神社に使われる石灰質凝灰岩 (1) 春日部市粕壁 神明社の境界石

調査の為にある地域を歩く時は出来るだけ路地一本でも同じ道は歩かない様に注意して出来るだけ広い地域を舐めるように歩く事にしている。春日部は何度か歩いて居たのだが。まさかこんなに駅に近く、小さな郷社が駅の近くに残り、しかも歴史的な石材までが現存しているとは思わなかったので、現場を観て驚いた。
最近、静岡県分会材調査報告書 第66集 「伊豆半島の石丁場遺跡」と言う、静岡県教育委員会が発行した報告書を閲覧する機会が在った。これは、伊豆半島産の硬石と軟石の両方の資料なのだが、第三章 分布調査の成果、第二節 凝灰岩系石材の調査 (4)伊豆半島南海岸の状況,下田地域にこの様な記載が有る。「(下田地域は)南伊豆地域の凝灰岩系石材の主要生産地の一つで、沿岸部や河川周辺と、町や集落の周辺、それに接する山中でも採掘された。
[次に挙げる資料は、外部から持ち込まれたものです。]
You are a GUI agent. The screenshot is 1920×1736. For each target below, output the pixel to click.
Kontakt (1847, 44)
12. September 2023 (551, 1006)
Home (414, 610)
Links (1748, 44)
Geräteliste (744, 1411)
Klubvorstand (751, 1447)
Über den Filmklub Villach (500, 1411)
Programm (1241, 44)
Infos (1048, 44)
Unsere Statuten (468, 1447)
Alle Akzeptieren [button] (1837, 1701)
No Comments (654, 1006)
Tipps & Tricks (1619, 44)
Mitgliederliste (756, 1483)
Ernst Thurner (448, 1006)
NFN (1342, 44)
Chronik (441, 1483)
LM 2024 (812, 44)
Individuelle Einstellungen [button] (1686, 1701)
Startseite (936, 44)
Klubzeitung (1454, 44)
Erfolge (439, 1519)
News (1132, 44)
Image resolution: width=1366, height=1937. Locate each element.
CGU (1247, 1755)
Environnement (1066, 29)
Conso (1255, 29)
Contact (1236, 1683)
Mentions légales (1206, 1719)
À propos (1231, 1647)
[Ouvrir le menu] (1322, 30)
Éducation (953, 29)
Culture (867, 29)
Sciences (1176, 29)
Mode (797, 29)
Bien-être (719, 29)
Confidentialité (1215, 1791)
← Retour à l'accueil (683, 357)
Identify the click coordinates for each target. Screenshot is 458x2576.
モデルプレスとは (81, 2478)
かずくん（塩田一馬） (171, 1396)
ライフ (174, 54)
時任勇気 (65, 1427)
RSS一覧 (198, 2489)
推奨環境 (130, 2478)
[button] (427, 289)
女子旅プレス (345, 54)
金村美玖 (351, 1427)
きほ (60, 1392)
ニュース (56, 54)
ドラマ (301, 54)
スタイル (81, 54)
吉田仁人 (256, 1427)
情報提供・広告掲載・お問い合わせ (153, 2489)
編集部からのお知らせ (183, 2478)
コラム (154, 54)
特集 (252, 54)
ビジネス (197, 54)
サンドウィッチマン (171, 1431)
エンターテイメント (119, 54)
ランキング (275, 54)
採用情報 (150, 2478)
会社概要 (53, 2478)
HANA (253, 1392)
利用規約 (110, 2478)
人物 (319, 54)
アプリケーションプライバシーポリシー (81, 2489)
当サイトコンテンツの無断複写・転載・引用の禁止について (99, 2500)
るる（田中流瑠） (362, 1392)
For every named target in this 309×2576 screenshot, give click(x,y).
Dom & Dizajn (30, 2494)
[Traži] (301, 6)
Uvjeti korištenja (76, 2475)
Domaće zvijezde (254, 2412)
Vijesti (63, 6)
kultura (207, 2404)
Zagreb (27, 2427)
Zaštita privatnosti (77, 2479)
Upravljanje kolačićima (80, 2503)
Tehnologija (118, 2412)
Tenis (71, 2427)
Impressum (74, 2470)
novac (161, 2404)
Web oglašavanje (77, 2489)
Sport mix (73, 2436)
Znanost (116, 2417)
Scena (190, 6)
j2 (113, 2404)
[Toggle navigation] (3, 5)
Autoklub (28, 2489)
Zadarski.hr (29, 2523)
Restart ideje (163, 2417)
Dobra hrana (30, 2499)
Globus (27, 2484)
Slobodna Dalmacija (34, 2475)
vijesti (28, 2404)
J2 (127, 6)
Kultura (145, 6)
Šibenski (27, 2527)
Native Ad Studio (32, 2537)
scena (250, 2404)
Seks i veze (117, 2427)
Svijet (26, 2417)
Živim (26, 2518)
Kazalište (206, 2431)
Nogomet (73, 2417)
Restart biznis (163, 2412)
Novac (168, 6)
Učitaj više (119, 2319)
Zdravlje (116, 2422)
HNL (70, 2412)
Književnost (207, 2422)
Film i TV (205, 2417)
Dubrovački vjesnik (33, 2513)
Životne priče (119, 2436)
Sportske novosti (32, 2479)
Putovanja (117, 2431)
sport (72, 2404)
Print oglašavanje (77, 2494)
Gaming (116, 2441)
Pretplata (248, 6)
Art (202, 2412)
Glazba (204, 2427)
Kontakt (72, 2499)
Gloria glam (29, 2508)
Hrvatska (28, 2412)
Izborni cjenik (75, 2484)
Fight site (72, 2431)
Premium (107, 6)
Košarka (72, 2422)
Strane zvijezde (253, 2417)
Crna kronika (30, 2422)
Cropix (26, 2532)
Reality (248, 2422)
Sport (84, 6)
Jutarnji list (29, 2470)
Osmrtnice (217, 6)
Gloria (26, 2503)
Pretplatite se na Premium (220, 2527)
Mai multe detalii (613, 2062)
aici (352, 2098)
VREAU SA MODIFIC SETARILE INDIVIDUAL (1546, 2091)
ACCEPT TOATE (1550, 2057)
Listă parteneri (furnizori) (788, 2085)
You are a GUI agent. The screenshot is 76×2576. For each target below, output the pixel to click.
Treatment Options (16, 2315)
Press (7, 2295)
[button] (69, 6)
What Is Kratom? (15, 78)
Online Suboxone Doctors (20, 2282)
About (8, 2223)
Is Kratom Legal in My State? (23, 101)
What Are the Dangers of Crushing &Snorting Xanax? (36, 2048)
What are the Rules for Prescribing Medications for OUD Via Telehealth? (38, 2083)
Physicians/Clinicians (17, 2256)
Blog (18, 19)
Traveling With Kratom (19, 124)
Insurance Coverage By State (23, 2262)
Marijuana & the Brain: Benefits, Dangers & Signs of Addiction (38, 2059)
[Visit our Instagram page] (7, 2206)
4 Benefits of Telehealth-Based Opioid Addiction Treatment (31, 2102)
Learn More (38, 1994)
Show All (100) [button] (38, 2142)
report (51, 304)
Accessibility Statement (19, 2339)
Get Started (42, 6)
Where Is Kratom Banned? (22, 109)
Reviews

一方で集落から離れた標高三百メートル近い丘陵頂上部付近にも営まれた例もあり分布状況は単純でない。また、小規模な遺構も多く、数の把握が難しい。 ①白浜 下田市白浜の長田,原田,板戸に所在するが規模は大きくない。白浜神社(伊古奈比め命神社)のある三釜海岸で採石された石材は黄褐色の軽石凝灰岩で、神社の基礎石に利用された。(83頁、以下略)」
石灰質凝灰岩の分布と、神社での用例を基に調査して来た事が産地での調査文献と旨く合致してくれた次第です。神社の成立年代はこの程度の資料しかないので(失礼!)論文には出来ない。
神社はビルに囲まれた一角にあります。やや明るい石材は、後世に追加された花崗岩。
風化に耐えて意外とよく残っています。
拝殿の裏手にも

本殿を囲む板塀の礎石にも用いられています。
貝化石の例です。種類は判りませんが右側に1mm単位のスケールを置いています。